Eppure gli strumenti ci sono. Per un verso la giurisprudenza dell'Ufficio Europeo Brevetti in punto di effetto tecnico sta iniziando a mostrare alcuni interessanti "cedimenti" a favore degli ideatori di software (ad esempio sotto il profilo delle simulazioni). Per altro verso il design delle interfacce è proteggibile contro l'imitazione. Ma, soprattutto, alcune recenti aperture giurisprudenziali - poco note anche agli addetti ai lavori - in relazione alla tutela di banche dati elettroniche (seppure in settori differenti) hanno enunciato del principi che potrebbero tornare assai utili per proteggere le piattaforme fintech anche nei loro algoritmi e in relazione ai principi di funzionamento che consentono determinate funzionalità.

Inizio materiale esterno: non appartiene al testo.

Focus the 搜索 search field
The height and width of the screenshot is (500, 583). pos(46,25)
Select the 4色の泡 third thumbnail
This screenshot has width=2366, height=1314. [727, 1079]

Non va trascurata neppure la disciplina contro gli atti di concorrenza sleale che - sulla scorta di decisioni sempre più favorevoli agli innovatori (specie del Tribunale delle Imprese di Milano) - consente di colpire alcune ipotesi di appropriazione dei risultati della creatività e del lavoro altrui, che solo qualche anno addietro sarebbero state invece del tutto ignorate dai Giudici.

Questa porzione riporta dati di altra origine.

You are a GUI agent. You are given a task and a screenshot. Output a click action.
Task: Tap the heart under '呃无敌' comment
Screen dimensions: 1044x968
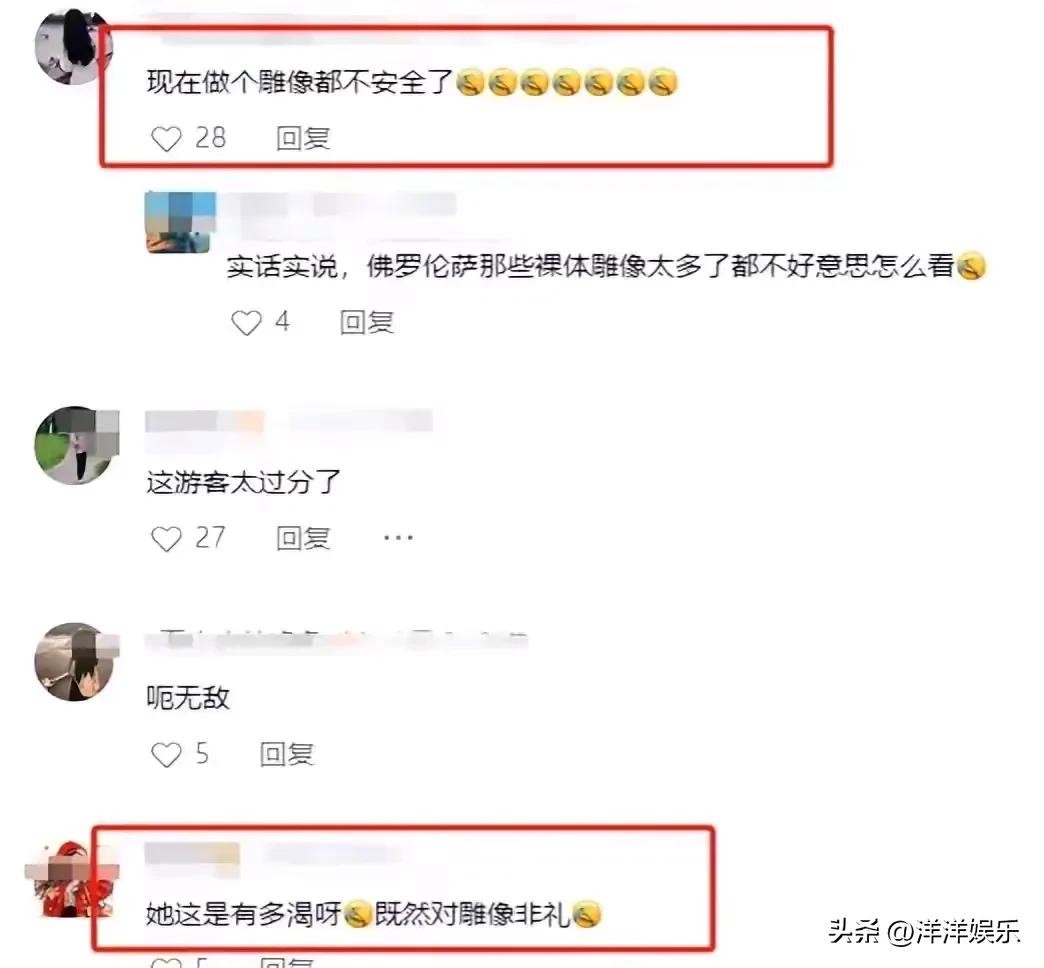[x=166, y=754]
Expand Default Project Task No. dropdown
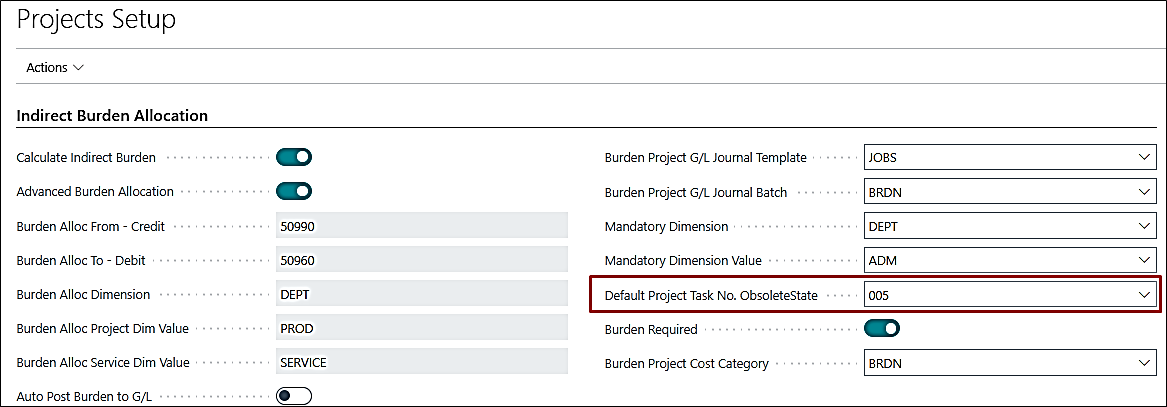 [x=1144, y=295]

Altro capitolo che merita di essere ricordato è quello dei rapporti tra chi realizza i programmi che implementano la piattaforma e il committente che poi se ne serve. Titolarità delle personalizzazioni, differenza tra licenza illimitata e appalto, ma soprattutto il ruolo che gioca l'esaurimento del diritto, sono tutti temi poco noti e da iniziati, ma che in realtà fanno la differenza tra un rapporto sereno tra le parti e un mare interminabile di problemi, che per di più solitamente emergono a posteriori dopo diversi anni (quasi sempre quando scade il primo periodo di licenza e la piattaforma ha avuto successo) e non giovano dunque né a chi sviluppa software né a chi li usa.


E che dire del "nuovo" problema della titolarità dei risultati dell'applicazione di programmi di intelligenza artificiale e dei nuovi processi che queste intelligenze non umane possono a loro volta creare autonomamente? Anche qui le soluzioni si possono trovare, ma non sono né immediate né intuitive.


In sintesi: il rapporto tra fintech e tutela legale dell'innovazione tecnologica e digitale - nel nostro paese - è un tema nuovo e ancora poco trattato dai professionisti legali, dunque non sempre facile da gestire per le imprese del settore. Eppure - proprio perché si tratta di un terreno poco battuto tanto dai concorrenti quanto dai professionisti - consente ancora soluzioni originali e grandi vantaggi per quelli che riescono a navigare in queste acque con un pizzico di coraggio e con la guida di un buon nostromo legale.